Explicit Dropout: Deterministic Regularization for Transformer Architectures

Vidhi Agrawal; Illia Oleksiienko; Alexandros Iosifidis

✨ TL;DR

This paper reformulates dropout as a deterministic regularization term added directly to the training loss instead of using stochastic masking, providing fine-grained control over regularization in Transformers. Experiments show the approach matches or outperforms standard dropout across image, video, and audio tasks.

01 · Problem

Dropout is a fundamental regularization technique in deep learning, but its stochastic nature makes it difficult to understand and control precisely. Traditional dropout applies random masking during training, which obscures the actual regularization mechanism and limits fine-grained control over different components of neural networks. For complex architectures like Transformers with multiple distinct components (attention heads, feed-forward networks), a more explicit and interpretable regularization approach would be beneficial.

02 · Approach

The authors derive a deterministic formulation of dropout by expressing it as an explicit additive regularization term in the training loss function. For Transformer architectures, they develop specific regularization terms for query, key, value projections in attention mechanisms and feed-forward network layers. Each component can have independently controllable regularization strengths through separate coefficients, allowing practitioners to tune regularization intensity without relying on stochastic perturbations.

03 · Key insights

What the paper shows.

01Dropout can be reformulated as a deterministic regularizer in the loss function, removing dependence on stochastic masking while maintaining regularization effects

02Fine-grained control is possible by applying different regularization strengths to different Transformer components (attention vs feed-forward layers)

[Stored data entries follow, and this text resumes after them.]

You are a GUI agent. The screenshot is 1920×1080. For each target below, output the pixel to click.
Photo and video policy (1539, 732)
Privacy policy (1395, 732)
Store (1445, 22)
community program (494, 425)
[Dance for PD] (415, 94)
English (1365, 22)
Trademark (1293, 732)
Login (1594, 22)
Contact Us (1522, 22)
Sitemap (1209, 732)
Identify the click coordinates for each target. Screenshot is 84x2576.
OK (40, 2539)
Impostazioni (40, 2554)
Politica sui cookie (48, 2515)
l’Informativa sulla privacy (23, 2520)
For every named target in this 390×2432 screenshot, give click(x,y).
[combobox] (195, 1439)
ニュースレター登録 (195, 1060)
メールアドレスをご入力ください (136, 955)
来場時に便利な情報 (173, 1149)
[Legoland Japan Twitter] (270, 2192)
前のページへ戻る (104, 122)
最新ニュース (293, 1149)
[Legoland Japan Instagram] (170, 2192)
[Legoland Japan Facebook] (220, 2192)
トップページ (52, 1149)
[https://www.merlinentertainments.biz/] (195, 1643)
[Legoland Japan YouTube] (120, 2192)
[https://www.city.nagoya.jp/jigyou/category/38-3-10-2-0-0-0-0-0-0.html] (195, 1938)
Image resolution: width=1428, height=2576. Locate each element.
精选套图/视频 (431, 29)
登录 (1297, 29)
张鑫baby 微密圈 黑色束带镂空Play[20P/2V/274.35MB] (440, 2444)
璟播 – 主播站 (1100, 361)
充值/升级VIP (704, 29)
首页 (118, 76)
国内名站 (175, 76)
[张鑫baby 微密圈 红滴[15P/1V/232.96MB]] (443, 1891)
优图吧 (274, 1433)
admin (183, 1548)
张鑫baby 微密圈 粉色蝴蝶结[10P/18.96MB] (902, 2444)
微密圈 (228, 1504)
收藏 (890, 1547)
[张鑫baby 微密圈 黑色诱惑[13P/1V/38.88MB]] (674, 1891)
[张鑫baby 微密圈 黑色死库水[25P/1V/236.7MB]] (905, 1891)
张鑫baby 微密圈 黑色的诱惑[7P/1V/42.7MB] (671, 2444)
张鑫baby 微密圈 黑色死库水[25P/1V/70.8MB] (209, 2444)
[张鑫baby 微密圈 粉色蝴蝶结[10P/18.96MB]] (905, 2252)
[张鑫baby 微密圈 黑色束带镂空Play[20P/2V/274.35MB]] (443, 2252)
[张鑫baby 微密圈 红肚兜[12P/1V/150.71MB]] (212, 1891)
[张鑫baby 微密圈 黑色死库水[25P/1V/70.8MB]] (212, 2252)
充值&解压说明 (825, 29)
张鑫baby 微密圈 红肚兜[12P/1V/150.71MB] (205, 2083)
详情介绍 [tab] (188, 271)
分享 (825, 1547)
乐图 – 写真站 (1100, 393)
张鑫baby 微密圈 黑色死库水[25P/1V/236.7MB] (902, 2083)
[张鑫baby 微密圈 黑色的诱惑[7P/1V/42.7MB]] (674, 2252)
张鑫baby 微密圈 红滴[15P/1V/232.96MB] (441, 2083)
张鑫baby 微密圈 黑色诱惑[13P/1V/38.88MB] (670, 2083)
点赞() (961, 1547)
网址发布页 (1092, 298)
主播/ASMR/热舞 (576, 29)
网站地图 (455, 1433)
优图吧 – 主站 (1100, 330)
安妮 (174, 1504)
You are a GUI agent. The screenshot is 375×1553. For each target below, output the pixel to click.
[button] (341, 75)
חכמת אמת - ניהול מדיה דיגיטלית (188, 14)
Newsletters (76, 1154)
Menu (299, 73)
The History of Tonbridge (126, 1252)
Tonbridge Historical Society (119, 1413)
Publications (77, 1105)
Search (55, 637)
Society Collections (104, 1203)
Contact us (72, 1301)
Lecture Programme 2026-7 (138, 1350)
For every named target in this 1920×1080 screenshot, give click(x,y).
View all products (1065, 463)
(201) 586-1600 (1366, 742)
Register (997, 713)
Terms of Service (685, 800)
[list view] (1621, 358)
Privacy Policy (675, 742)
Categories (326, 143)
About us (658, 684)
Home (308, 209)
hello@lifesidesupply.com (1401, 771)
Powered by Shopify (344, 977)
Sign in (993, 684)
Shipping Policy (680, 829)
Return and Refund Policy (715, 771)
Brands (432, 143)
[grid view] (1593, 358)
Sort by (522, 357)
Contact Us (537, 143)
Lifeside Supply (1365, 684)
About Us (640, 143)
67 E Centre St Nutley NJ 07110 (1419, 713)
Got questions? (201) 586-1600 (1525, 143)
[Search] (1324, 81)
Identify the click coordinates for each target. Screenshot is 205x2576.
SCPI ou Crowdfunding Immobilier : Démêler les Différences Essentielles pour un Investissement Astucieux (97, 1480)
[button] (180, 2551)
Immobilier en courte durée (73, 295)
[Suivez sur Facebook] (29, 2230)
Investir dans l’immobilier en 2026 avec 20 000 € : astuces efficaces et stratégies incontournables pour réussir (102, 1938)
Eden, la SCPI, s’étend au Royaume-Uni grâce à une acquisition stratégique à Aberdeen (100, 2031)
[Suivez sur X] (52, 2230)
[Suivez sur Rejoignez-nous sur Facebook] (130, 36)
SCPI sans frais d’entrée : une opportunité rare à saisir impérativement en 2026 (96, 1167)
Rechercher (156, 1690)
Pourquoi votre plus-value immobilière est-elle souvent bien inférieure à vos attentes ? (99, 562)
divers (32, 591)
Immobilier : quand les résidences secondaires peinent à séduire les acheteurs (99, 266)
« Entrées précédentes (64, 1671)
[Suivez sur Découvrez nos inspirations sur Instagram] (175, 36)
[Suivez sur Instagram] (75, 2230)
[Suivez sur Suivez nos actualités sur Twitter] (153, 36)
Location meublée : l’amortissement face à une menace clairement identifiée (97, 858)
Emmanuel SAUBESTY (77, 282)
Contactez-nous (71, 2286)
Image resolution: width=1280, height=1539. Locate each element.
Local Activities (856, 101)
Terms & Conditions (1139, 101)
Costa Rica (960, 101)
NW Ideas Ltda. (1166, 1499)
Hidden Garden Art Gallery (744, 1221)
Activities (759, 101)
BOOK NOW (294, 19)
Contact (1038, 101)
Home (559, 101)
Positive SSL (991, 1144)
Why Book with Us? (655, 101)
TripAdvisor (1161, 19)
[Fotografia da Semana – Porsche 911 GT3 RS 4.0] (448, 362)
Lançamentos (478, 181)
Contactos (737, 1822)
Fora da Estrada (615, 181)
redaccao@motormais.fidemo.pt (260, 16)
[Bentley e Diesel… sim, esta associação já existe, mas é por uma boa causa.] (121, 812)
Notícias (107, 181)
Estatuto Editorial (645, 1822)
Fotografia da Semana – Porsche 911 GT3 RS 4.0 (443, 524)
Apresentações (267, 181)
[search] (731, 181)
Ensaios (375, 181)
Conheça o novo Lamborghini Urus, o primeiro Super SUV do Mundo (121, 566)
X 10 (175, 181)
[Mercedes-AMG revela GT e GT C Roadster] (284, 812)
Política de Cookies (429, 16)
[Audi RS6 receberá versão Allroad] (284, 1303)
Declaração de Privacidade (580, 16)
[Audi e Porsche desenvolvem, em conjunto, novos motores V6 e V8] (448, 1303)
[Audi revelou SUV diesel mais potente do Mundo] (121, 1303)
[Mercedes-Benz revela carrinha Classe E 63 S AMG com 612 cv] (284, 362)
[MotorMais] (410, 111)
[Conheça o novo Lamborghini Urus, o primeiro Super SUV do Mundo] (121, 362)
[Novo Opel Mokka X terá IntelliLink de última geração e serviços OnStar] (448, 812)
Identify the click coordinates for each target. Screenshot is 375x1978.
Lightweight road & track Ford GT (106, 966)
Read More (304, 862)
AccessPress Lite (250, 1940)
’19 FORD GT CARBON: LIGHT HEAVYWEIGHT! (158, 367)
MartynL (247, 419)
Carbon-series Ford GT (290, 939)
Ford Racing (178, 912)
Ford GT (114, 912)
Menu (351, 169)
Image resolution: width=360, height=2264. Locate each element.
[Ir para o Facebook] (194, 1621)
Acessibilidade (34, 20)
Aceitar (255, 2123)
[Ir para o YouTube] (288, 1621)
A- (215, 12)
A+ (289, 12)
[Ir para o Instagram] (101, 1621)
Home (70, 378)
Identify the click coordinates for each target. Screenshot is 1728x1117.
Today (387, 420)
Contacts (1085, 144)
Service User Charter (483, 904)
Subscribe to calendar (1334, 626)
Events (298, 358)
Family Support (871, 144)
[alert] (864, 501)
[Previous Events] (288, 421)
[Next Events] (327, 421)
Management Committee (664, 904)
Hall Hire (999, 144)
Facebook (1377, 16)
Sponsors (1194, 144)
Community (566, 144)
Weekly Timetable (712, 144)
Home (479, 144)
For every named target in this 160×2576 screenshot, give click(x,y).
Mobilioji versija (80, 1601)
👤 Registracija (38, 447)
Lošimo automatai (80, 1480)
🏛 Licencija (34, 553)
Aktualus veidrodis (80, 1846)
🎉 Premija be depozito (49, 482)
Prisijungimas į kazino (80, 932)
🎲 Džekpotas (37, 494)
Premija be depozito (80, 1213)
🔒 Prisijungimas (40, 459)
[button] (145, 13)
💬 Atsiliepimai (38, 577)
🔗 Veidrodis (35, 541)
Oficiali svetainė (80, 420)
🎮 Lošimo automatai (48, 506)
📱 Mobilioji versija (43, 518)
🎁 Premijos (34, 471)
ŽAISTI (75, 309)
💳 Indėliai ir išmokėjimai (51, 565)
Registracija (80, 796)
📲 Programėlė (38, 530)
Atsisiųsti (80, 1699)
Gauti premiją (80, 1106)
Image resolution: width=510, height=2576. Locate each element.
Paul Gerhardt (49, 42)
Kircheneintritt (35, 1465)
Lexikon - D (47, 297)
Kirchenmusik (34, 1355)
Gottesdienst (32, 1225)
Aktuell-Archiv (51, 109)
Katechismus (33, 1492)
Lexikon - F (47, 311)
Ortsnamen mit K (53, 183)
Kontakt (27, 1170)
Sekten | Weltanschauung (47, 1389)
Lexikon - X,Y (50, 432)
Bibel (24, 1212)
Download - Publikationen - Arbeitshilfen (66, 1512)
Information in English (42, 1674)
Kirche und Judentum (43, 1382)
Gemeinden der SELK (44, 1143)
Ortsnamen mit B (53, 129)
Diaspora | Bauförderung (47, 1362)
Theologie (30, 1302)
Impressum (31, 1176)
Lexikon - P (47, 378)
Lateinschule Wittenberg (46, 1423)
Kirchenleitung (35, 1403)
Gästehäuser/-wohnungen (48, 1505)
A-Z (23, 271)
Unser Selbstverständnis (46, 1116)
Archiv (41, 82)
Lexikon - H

03Explicit dropout provides interpretability by making the regularization mechanism transparent in the optimization objective

04The deterministic approach maintains or improves performance compared to conventional stochastic dropout across diverse domains

04 · Results

Experiments across image classification, temporal action detection, and audio classification demonstrate that explicit dropout matches or outperforms conventional implicit dropout methods. Ablation studies confirm stable performance and show that regularization strength can be effectively controlled through regularization coefficients and dropout rates. Consistent gains are observed when applying the method to attention and feed-forward network layers.

05 · Limitations

The paper does not discuss computational overhead comparisons between explicit and implicit dropout methods. Limited analysis is provided on how the approach scales to very large models or datasets. The work focuses primarily on Transformer architectures, leaving generalization to other modern architectures (e.g., diffusion models, large language models) unexplored. No theoretical analysis is provided regarding convergence properties or generalization bounds of the explicit formulation.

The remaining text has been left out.